Today, most companies evaluate HR processes - like annual appraisals - poorly, since they cost too much and are not efficient enough in delivering the needed incremental performance. Accenture is one company that has already replaced its annual review process by a process including machine learning assessment. That approach helps eliminate emotional biases from managers reviews and helps employees to focus on objectives rather than fearing their boss's mood of the day.
Looking at top performing employees and benchmarking their ‘meta data’ (which is the volume of emails, time spent in meetings, time on the phone, etc.) with the data from poor performing colleagues and identifying patterns helped companies to improve performance.
Companies like Google and Facebook already have an in-house personnel analytics team in charge of analyzing the flow of data and providing strategic input. If your company has no in-house capabilities, consulting companies like McKinsey are ready to help.
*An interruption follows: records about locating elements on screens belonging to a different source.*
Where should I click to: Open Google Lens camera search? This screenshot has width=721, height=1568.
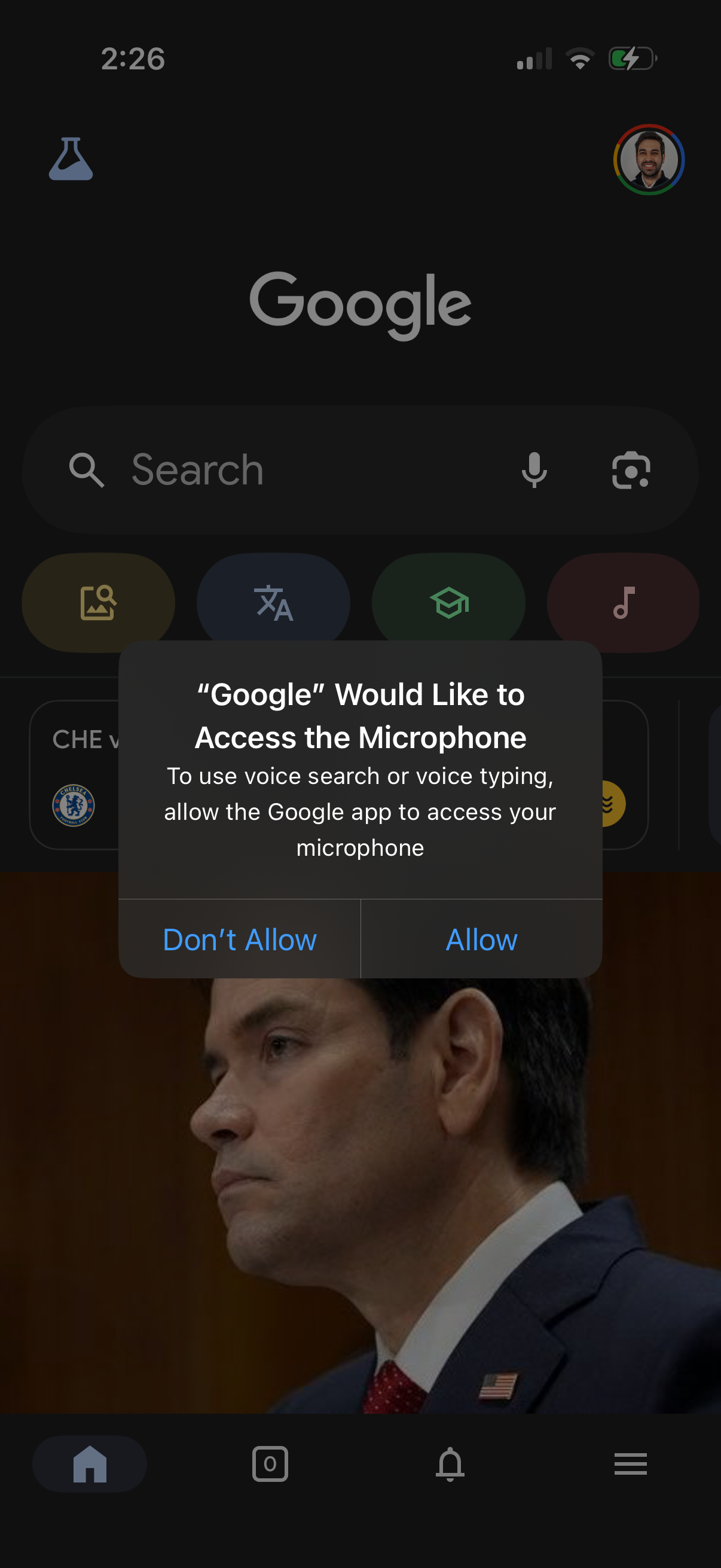click(x=631, y=471)
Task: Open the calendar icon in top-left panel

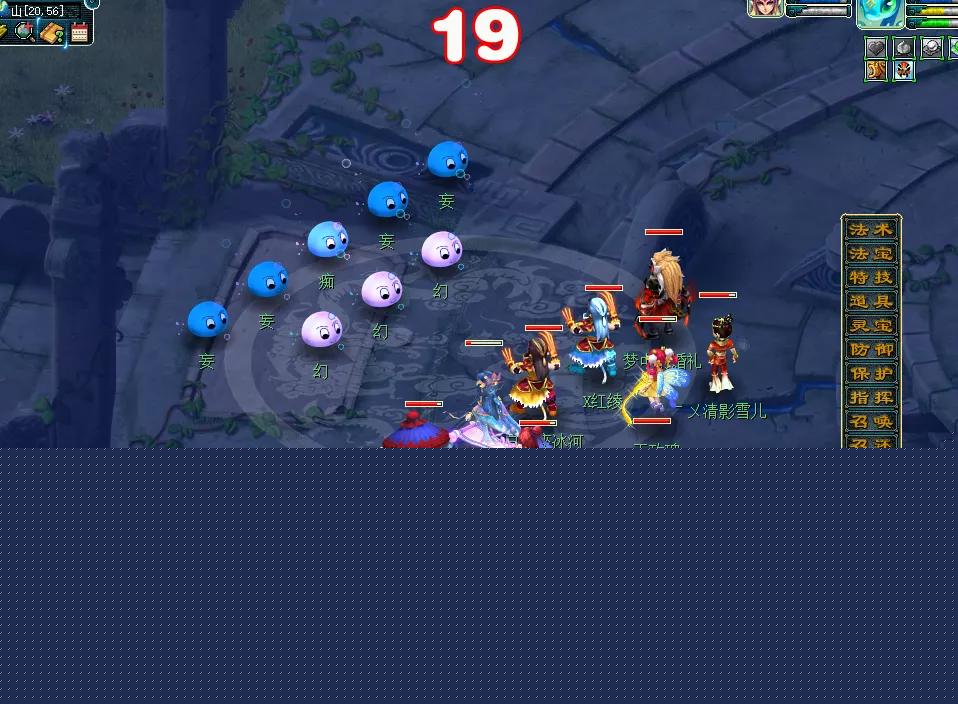Action: [80, 32]
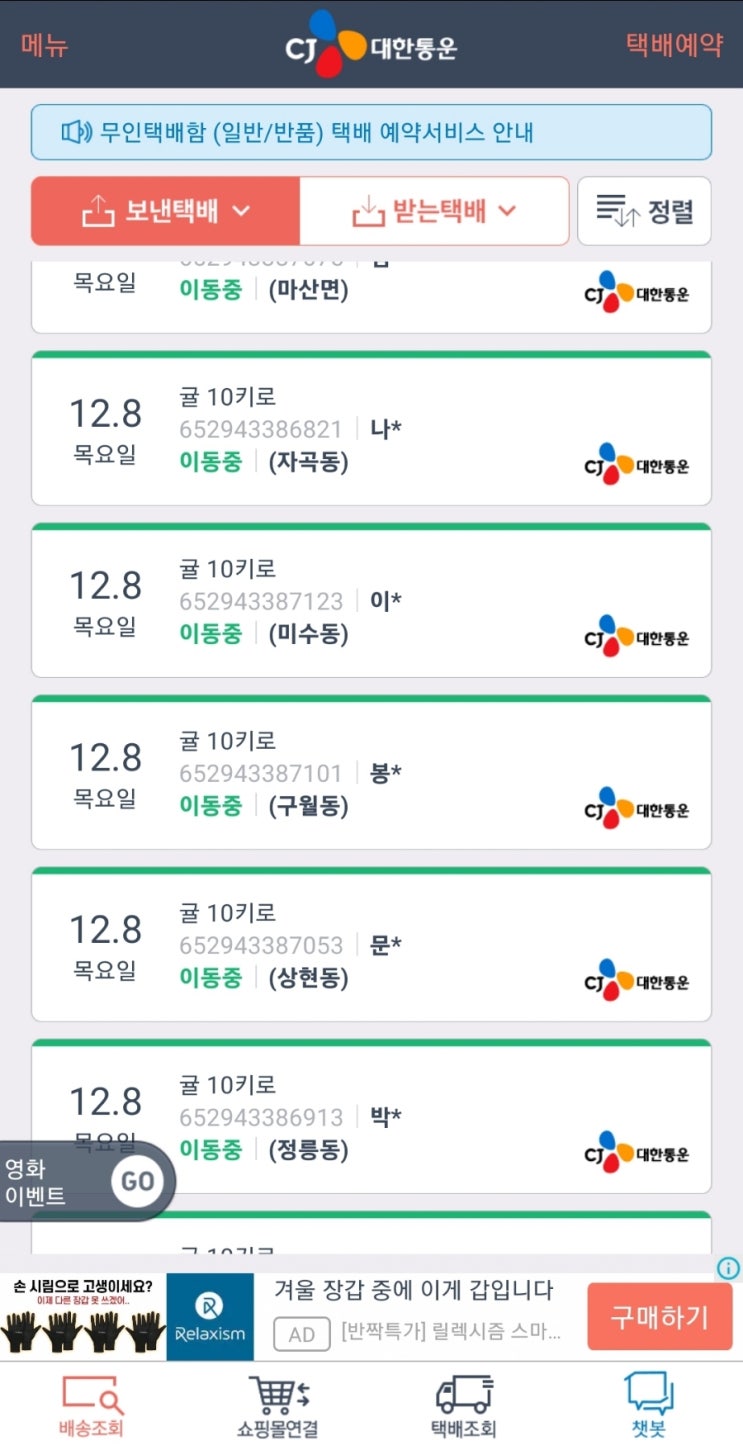Go to 쇼핑몰연결 tab

point(278,1405)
What would you analyze first if you had internal tools to help you better understand what’s happening in your company?
5. VR and augmented reality
Virtual reality is becoming mainstream in gaming, but it also is starting to have an impact in the workplace with VR training apps. Imagine that you could simulate customers’ behaviour and train your sales force or customer support team for any type of situation they might encounter, all while having fun. That would be great, wouldn’t it? And it shouldn’t be limited to customer contact. You can also develop new products like Ford did in recent years, and have your customers test your company’s products before even building them, or allow your team from around the world to collaborate and solve problems better without having to travel. On the HR side, it will offer new possibilities for recruitment by measuring candidates reactions under specific circumstances, and accelerate the process of new employees coming onboard by having them visit your facilities from a distance or receive training from virtual colleagues.
Most of these technologies already exist and show clear performance improvements in companies adopting them. If your competitors are not yet using them, it is just a matter of time before they are. In the L&D area, you still have the opportunity to implement new tools that can improve employee motivation and engagement.